━━━━━ DATA LINES
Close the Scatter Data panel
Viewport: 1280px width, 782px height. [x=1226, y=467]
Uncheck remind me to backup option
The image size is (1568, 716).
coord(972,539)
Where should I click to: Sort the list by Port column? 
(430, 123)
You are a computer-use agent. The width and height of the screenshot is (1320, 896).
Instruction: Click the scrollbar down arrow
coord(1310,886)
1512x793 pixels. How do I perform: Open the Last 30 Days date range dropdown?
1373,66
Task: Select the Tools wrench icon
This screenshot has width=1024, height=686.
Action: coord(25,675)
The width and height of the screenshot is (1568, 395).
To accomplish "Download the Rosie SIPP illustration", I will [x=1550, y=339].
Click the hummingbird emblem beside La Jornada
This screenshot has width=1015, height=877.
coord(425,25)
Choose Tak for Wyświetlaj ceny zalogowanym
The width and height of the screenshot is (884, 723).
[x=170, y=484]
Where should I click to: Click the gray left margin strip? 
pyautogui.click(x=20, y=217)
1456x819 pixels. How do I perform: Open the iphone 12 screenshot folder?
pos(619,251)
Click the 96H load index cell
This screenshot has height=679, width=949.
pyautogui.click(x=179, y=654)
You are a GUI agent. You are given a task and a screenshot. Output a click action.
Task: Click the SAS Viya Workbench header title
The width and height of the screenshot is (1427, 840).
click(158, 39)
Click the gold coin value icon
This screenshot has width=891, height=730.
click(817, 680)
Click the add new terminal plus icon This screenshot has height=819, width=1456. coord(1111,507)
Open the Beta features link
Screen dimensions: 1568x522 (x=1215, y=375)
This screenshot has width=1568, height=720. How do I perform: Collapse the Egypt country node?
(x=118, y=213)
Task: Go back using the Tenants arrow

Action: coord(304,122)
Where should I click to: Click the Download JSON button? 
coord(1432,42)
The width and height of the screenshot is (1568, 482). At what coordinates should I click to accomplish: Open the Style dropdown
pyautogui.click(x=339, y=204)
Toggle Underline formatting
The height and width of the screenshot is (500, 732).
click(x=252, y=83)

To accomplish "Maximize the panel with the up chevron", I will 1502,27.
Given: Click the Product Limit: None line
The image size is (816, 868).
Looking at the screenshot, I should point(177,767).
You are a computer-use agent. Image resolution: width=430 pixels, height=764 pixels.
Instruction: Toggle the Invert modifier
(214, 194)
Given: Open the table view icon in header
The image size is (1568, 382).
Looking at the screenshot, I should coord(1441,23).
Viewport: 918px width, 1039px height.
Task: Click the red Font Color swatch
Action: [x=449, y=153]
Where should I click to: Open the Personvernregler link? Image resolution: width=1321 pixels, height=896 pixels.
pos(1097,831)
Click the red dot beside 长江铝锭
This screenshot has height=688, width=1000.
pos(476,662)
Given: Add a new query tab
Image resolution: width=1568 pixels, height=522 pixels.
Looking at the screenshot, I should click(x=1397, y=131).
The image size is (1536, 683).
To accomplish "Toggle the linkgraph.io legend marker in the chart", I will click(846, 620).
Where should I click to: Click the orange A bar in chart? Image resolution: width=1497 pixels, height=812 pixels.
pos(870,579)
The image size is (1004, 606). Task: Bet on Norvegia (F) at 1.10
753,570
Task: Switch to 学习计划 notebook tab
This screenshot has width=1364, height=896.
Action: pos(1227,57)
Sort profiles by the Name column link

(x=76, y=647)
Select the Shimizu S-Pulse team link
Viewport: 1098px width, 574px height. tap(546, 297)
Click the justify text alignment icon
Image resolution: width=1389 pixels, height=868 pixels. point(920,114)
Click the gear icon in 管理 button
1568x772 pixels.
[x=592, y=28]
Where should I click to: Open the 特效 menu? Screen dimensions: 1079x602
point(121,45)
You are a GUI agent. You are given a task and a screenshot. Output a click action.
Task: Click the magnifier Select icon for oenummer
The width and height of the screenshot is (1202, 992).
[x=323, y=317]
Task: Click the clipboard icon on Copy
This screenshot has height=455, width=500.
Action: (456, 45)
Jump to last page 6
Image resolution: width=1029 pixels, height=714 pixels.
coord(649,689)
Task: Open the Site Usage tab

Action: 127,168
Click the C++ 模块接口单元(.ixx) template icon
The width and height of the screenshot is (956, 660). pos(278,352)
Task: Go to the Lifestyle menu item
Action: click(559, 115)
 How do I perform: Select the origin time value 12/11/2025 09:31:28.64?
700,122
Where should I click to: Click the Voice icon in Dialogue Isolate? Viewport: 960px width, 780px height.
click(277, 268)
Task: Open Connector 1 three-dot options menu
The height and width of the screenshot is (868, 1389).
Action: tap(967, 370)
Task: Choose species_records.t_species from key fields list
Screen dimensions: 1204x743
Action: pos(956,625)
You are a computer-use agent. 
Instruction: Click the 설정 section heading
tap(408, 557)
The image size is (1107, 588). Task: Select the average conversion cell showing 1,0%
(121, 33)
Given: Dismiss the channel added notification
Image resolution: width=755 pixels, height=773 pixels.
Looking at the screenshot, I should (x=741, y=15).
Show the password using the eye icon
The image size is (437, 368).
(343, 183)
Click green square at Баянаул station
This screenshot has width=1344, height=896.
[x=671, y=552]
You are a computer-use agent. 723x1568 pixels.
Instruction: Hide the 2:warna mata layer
━━━━━━━━━━
## WHAT THE EXERCISE ASKS:
Could you write out all of the material above, line by line, as a numbered list with the blank lines left out?

## ANSWER BELOW:
1. Close the Scatter Data panel
2. Viewport: 1280px width, 782px height. [x=1226, y=467]
3. Uncheck remind me to backup option
4. The image size is (1568, 716).
5. coord(972,539)
6. Where should I click to: Sort the list by Port column? 
7. (430, 123)
8. You are a computer-use agent. The width and height of the screenshot is (1320, 896).
9. Instruction: Click the scrollbar down arrow
10. coord(1310,886)
11. 1512x793 pixels. How do I perform: Open the Last 30 Days date range dropdown?
12. 1373,66
13. Task: Select the Tools wrench icon
14. This screenshot has width=1024, height=686.
15. Action: coord(25,675)
16. The width and height of the screenshot is (1568, 395).
17. To accomplish "Download the Rosie SIPP illustration", I will [x=1550, y=339].
18. Click the hummingbird emblem beside La Jornada
19. This screenshot has width=1015, height=877.
20. coord(425,25)
21. Choose Tak for Wyświetlaj ceny zalogowanym
22. The width and height of the screenshot is (884, 723).
23. [x=170, y=484]
24. Where should I click to: Click the gray left margin strip? 
25. pyautogui.click(x=20, y=217)
26. 1456x819 pixels. How do I perform: Open the iphone 12 screenshot folder?
27. pos(619,251)
28. Click the 96H load index cell
29. This screenshot has height=679, width=949.
30. pyautogui.click(x=179, y=654)
31. You are a GUI agent. You are given a task and a screenshot. Output a click action.
32. Task: Click the SAS Viya Workbench header title
33. The width and height of the screenshot is (1427, 840).
34. click(158, 39)
35. Click the gold coin value icon
36. This screenshot has width=891, height=730.
37. click(817, 680)
38. Click the add new terminal plus icon This screenshot has height=819, width=1456. coord(1111,507)
39. Open the Beta features link
40. Screen dimensions: 1568x522 (x=1215, y=375)
41. This screenshot has width=1568, height=720. How do I perform: Collapse the Egypt country node?
42. (x=118, y=213)
43. Task: Go back using the Tenants arrow
44. Action: coord(304,122)
45. Where should I click to: Click the Download JSON button? 
46. coord(1432,42)
47. The width and height of the screenshot is (1568, 482). At what coordinates should I click to accomplish: Open the Style dropdown
48. pyautogui.click(x=339, y=204)
49. Toggle Underline formatting
50. The height and width of the screenshot is (500, 732).
51. click(x=252, y=83)
52. To accomplish "Maximize the panel with the up chevron", I will 1502,27.
53. Given: Click the Product Limit: None line
54. The image size is (816, 868).
55. Looking at the screenshot, I should point(177,767).
56. You are a computer-use agent. Image resolution: width=430 pixels, height=764 pixels.
57. Instruction: Toggle the Invert modifier
58. (214, 194)
59. Given: Open the table view icon in header
60. The image size is (1568, 382).
61. Looking at the screenshot, I should coord(1441,23).
62. Viewport: 918px width, 1039px height.
63. Task: Click the red Font Color swatch
64. Action: [x=449, y=153]
65. Where should I click to: Open the Personvernregler link? Image resolution: width=1321 pixels, height=896 pixels.
66. pos(1097,831)
67. Click the red dot beside 长江铝锭
68. This screenshot has height=688, width=1000.
69. pos(476,662)
70. Given: Add a new query tab
71. Image resolution: width=1568 pixels, height=522 pixels.
72. Looking at the screenshot, I should click(x=1397, y=131).
73. The image size is (1536, 683).
74. To accomplish "Toggle the linkgraph.io legend marker in the chart", I will click(846, 620).
75. Where should I click to: Click the orange A bar in chart? Image resolution: width=1497 pixels, height=812 pixels.
76. pos(870,579)
77. The image size is (1004, 606). Task: Bet on Norvegia (F) at 1.10
78. 753,570
79. Task: Switch to 学习计划 notebook tab
80. This screenshot has width=1364, height=896.
81. Action: pos(1227,57)
82. Sort profiles by the Name column link
83. (x=76, y=647)
84. Select the Shimizu S-Pulse team link
85. Viewport: 1098px width, 574px height. tap(546, 297)
86. Click the justify text alignment icon
87. Image resolution: width=1389 pixels, height=868 pixels. point(920,114)
88. Click the gear icon in 管理 button
89. 1568x772 pixels.
90. [x=592, y=28]
91. Where should I click to: Open the 特效 menu? Screen dimensions: 1079x602
92. point(121,45)
93. You are a GUI agent. You are given a task and a screenshot. Output a click action.
94. Task: Click the magnifier Select icon for oenummer
95. The width and height of the screenshot is (1202, 992).
96. [x=323, y=317]
97. Task: Click the clipboard icon on Copy
98. This screenshot has height=455, width=500.
99. Action: (456, 45)
100. Jump to last page 6
101. Image resolution: width=1029 pixels, height=714 pixels.
102. coord(649,689)
103. Task: Open the Site Usage tab
104. Action: 127,168
105. Click the C++ 模块接口单元(.ixx) template icon
106. The width and height of the screenshot is (956, 660). pos(278,352)
107. Task: Go to the Lifestyle menu item
108. Action: click(559, 115)
109.  How do I perform: Select the origin time value 12/11/2025 09:31:28.64?
110. 700,122
111. Where should I click to: Click the Voice icon in Dialogue Isolate? Viewport: 960px width, 780px height.
112. click(277, 268)
113. Task: Open Connector 1 three-dot options menu
114. The height and width of the screenshot is (868, 1389).
115. Action: tap(967, 370)
116. Task: Choose species_records.t_species from key fields list
117. Screen dimensions: 1204x743
118. Action: pos(956,625)
119. You are a computer-use agent. 
120. Instruction: Click the 설정 section heading
121. tap(408, 557)
122. The image size is (1107, 588). Task: Select the average conversion cell showing 1,0%
123. (121, 33)
124. Given: Dismiss the channel added notification
125. Image resolution: width=755 pixels, height=773 pixels.
126. Looking at the screenshot, I should (x=741, y=15).
127. Show the password using the eye icon
128. The image size is (437, 368).
129. (343, 183)
130. Click green square at Баянаул station
131. This screenshot has width=1344, height=896.
132. [x=671, y=552]
133. You are a computer-use agent. 723x1568 pixels.
134. Instruction: Hide the 2:warna mata layer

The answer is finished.